Deshalb macht es nur wenig Sinn, Zeiten mit der Konkurrenz zu vergleichen. "Es ist schwierig zu sagen, wer wie schnell ist - jeder fährt andere Testprogramme und es ist schwierig, etwas herauszulesen", stimmt Renault-Neuling Heikki Kovalainen zu. "Ja, die Long Runs sind etwas mehr eine Referenz. Aber ich glaube nicht, dass bislang jemand Quali-Runs gefahren ist. Bei den Long Runs sieht man deshalb etwas mehr, aber nicht genug, um es zu beurteilen." Teamintern ist es allerdings sehr wohl möglich, Zeiten zu vergleichen. Und wer dann schneller ist, hat natürlich das lachende Ende für sich. "Das ist auch eine gewisse Prestigesache", sagt Sebastian lächelnd.

Am dritten und letzten Testtag sichert sich David Coulthard das Prestige für die Tagesbestzeit. Wirklich ernst nimmt dies aber niemand; immerhin haben manche der Top-Teams schon am frühen Nachmittag ihre Tests beendet und die Heimreise vorbereitet. Während die Fahrer sich mit zwei bis drei Wörtern aus den letzten Interviews verabschieden, beginnt für die Mechaniker das große Abbauen.

Noch während die Motoren heulen, sind die BMW Sauber und Toyota-Hospitalitys fast komplett abgebaut.
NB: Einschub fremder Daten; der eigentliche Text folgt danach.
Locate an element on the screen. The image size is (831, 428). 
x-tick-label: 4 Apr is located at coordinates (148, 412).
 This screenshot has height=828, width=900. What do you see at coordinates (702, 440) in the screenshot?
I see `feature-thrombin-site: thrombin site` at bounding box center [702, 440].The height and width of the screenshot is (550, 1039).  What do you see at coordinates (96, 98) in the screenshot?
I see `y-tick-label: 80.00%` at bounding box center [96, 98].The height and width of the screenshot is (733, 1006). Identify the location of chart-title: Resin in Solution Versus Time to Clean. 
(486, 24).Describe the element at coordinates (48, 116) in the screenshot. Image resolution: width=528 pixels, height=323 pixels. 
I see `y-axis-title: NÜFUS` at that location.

Auch bei Ferrari bleibt schnell nur noch der Teambus übrig. Nur bei Renault lässt man sich Zeit. Die Hospitality der Franzosen bleibt eisern bis zum Testende und darüber hinaus stehen. Dennoch liegt ein Hauch von Aufbruch über dem Fahrerlager.
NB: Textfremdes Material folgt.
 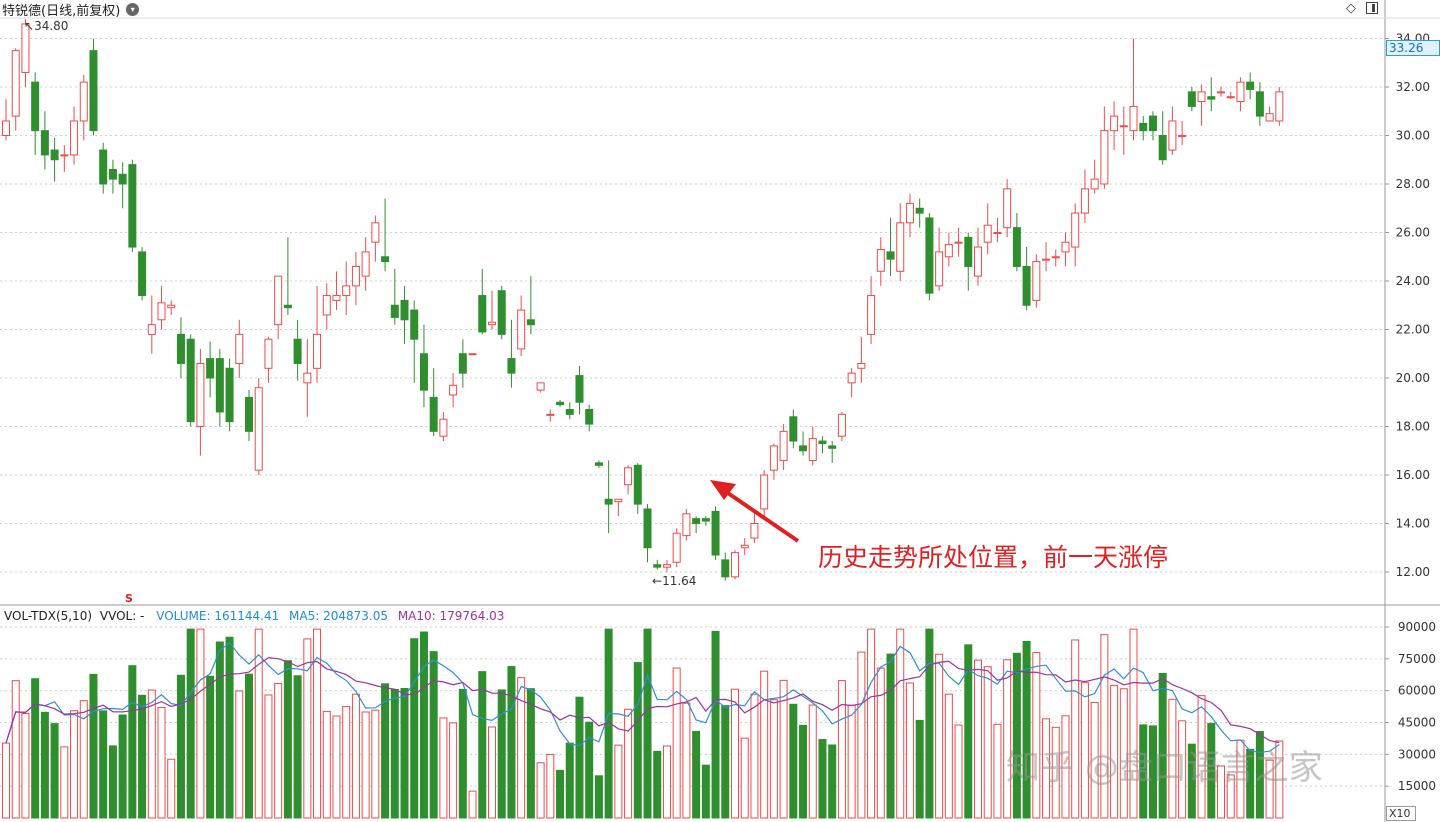 What do you see at coordinates (133, 9) in the screenshot?
I see `chevron-down-icon: ▾` at bounding box center [133, 9].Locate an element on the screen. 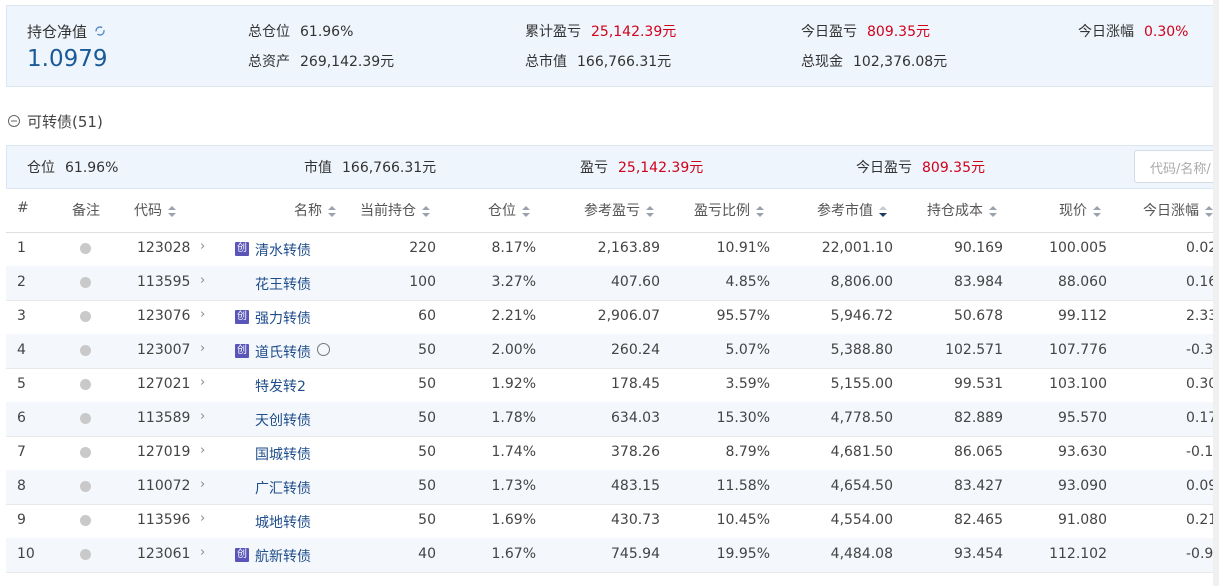  cell-cost: 102.571 is located at coordinates (974, 350).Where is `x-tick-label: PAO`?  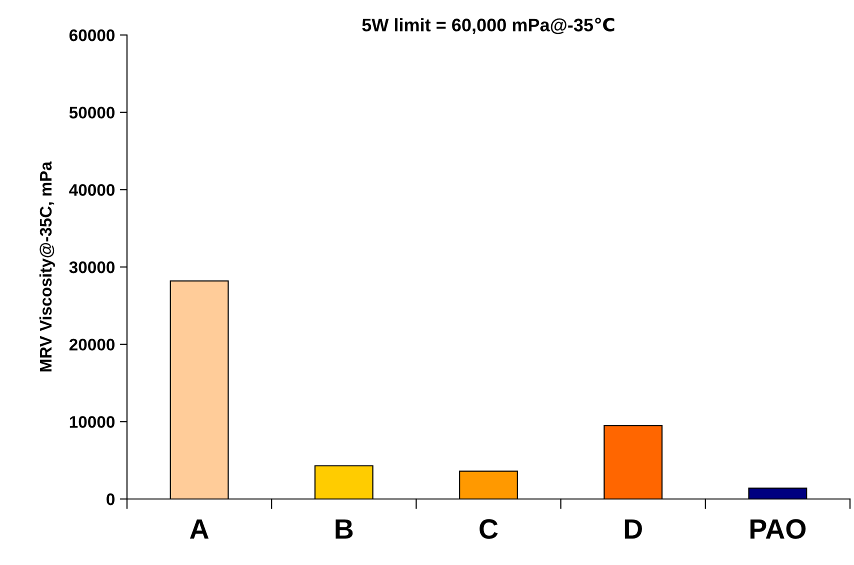
x-tick-label: PAO is located at coordinates (778, 529).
Laderampen werden nach oben gefahren, Mechaniker rangieren mit Planen verdeckte Autos in luftiger Höhe hin und her. Die Gefahr eines Absturzes ist allgegenwärtig, die akrobatischen Leistungen mindestens genauso beeindruckend wie jene der Fahrer. Nur noch wenige Fans stehen in der Dunkelheit zwischen den Trucks, um das Spektakel zu beobachten. Bei McLaren sitzen einige Mechaniker entspannt auf der Laderampe der Trucks und verzehren ihr wohl verdientes Abendessen. In der Ferne verlassen bereits die ersten Lkw die Strecke. Bereit zum nächsten Einsatz in Bahrain. Menschen stehen auf den Motorhome-Dächern, demontieren Satellitenschüsseln und Antennen; ihre Silhouetten zeichnen sich gegen den Horizont ab. Es liegt etwas in der Luft - mindestens bis Melbourne.